To my surprise, this article was about etiquette. “Would the demographic of people that read the style section of this newspaper need to know on the new world of manners?” I asked myself. It turned out that, yes indeed we do. The article cited the reasons why people gravitate to the more gentile and self-confident polite person. Aparently the citizens that read a Sunday paper need to be reminded that rude people suck, overbearing ungroomed people don’t get laid, and you can’t get ahead without acting professional.
In all honesty, I don’t think that my manners are all that bad. Then again, I do not sup with royalty or captains of industry. What good are manners when you just want to come off as a ‘regular joe’ in this relaxed-fit flat-fronted world of reality-tv?

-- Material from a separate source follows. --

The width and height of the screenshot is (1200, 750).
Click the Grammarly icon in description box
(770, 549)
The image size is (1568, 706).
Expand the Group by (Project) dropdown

The sources quoted in the article blame this sloppy trend on rushed-parenting and the faceless interactions we have in the highly abreviated colloquial exchanges on the Interweb.
According to this article, sales of etiquette books and seminars on manners are on the rise. While there are no concrete numbers on the subject, I don’t think that this is a phenomenon in middle america. We have big cities in America’s heartland, but we’re not overcrowded to the point that we don’t smile at strangers once in a while.
I do like the stuffy event served on fine china and an array of flatware, but knowing which water glass to drink from, and which fork to use doesn’t have any bearing on how I am as a person. I don’t blame my hard-working immigrant parents for not teaching me the compenents of a dinner table like the article suggests. Manners and refinement should be of your own choosing.
If the universe that you choose to live in is a white-linen service 4-course meal followed by a rousing power-suit wearing business meeting, go and spend money on etiquette books and lessons. If you choose to live your life in a blue-collar world full of people who just live by the golden rule, then stay away from the formal trappings of this neo-Victorian ‘movement.